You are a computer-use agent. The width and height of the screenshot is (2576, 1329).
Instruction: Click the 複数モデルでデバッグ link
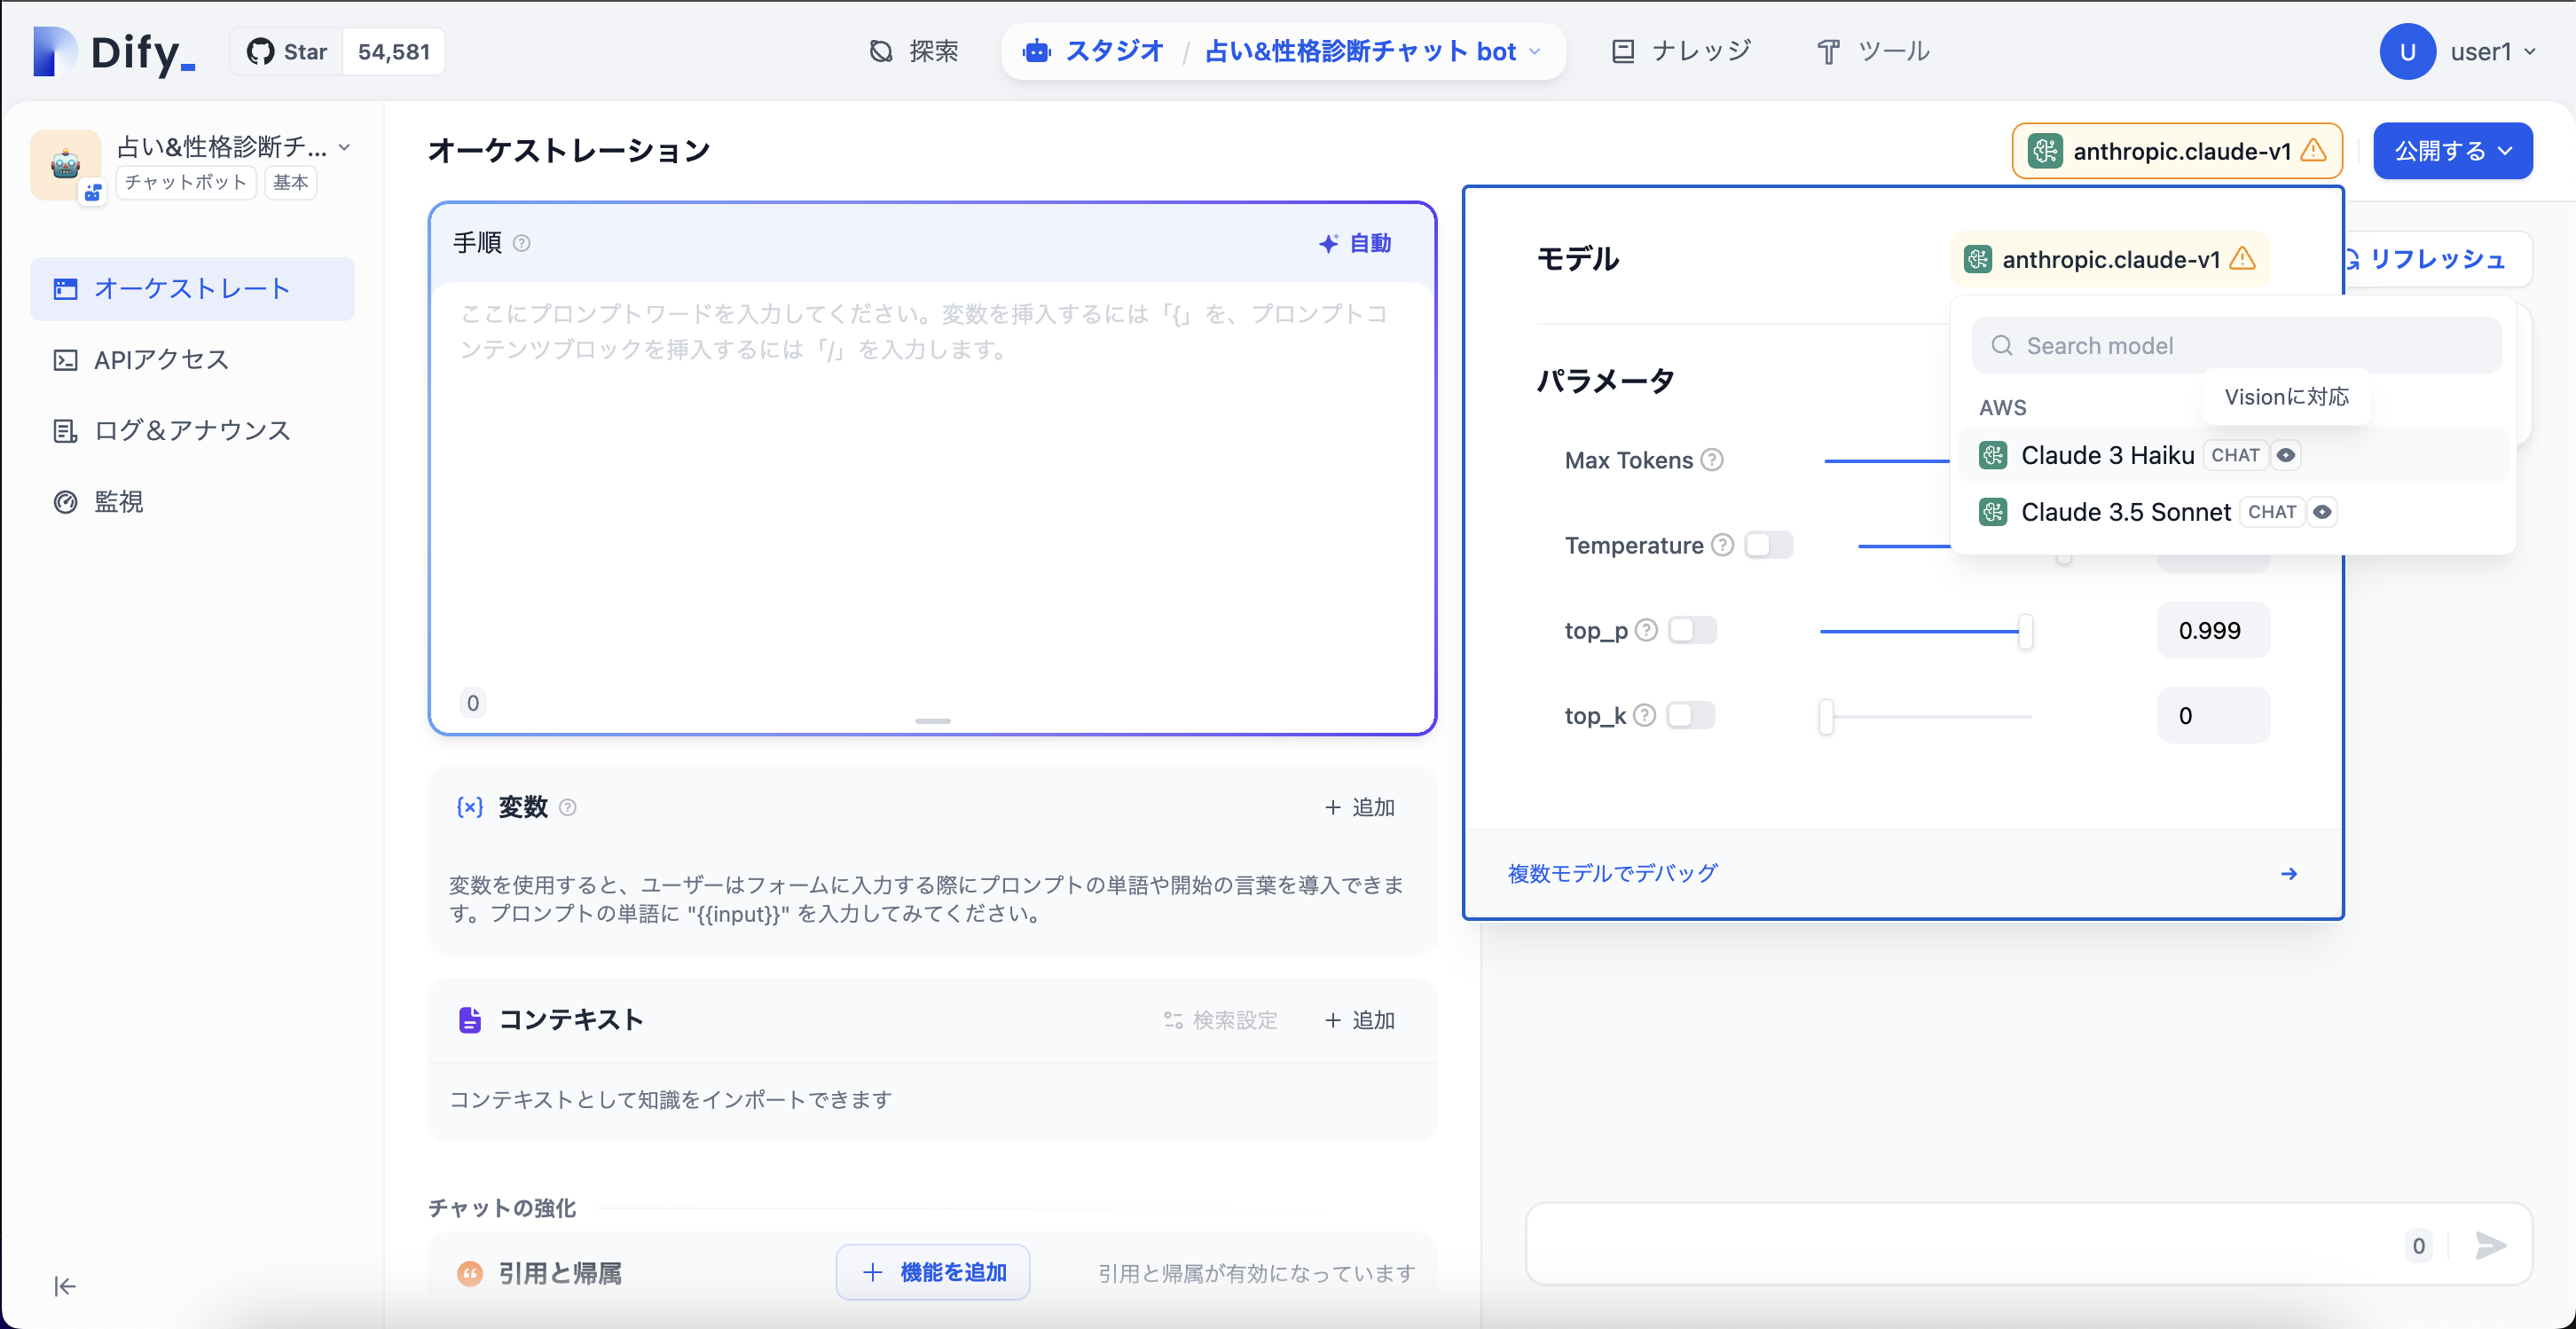1611,872
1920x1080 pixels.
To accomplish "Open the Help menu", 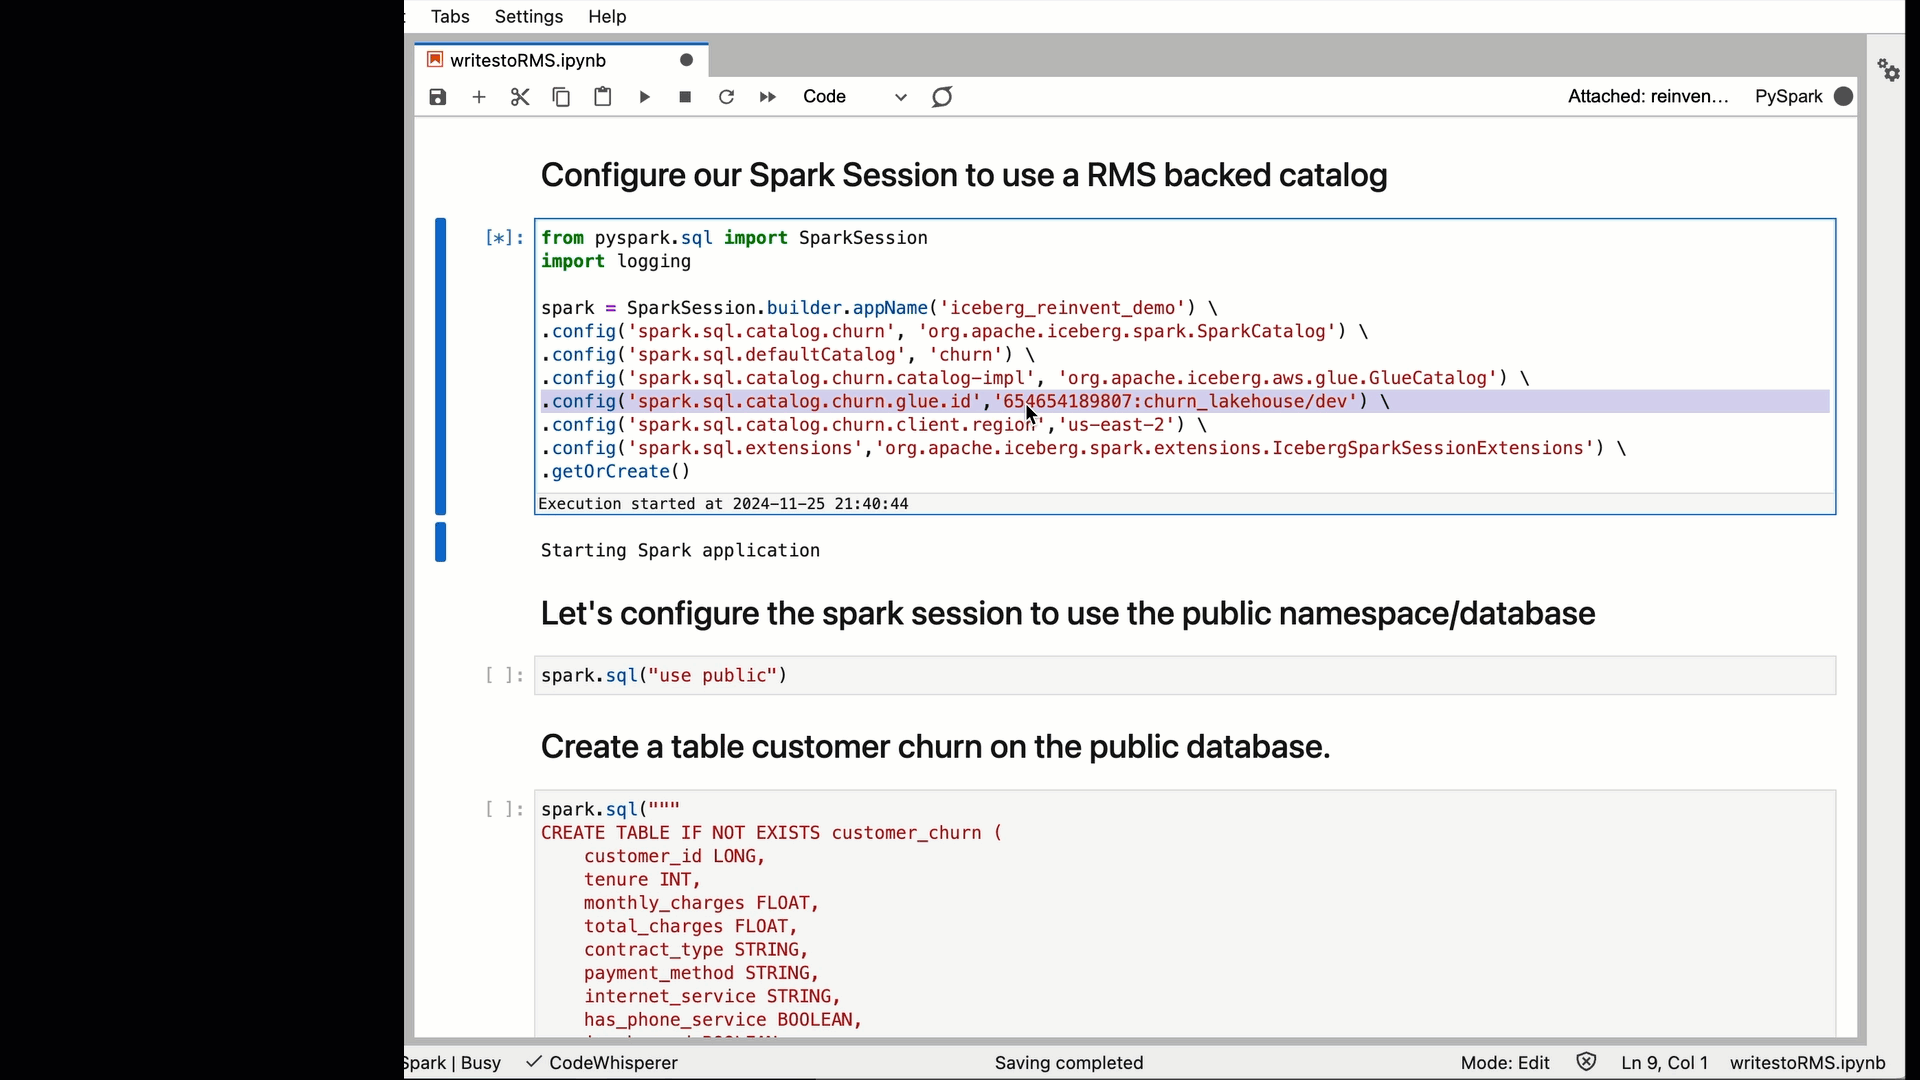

***

*EXERCISE OBJECTIVE*: When you reproduce the entries above, keep every word exact and leave the images out.

*RESULT*:
You are a computer-use agent. The width and height of the screenshot is (2576, 1329).
Instruction: Click the 複数モデルでデバッグ link
1611,872
1920x1080 pixels.
To accomplish "Open the Help menu", 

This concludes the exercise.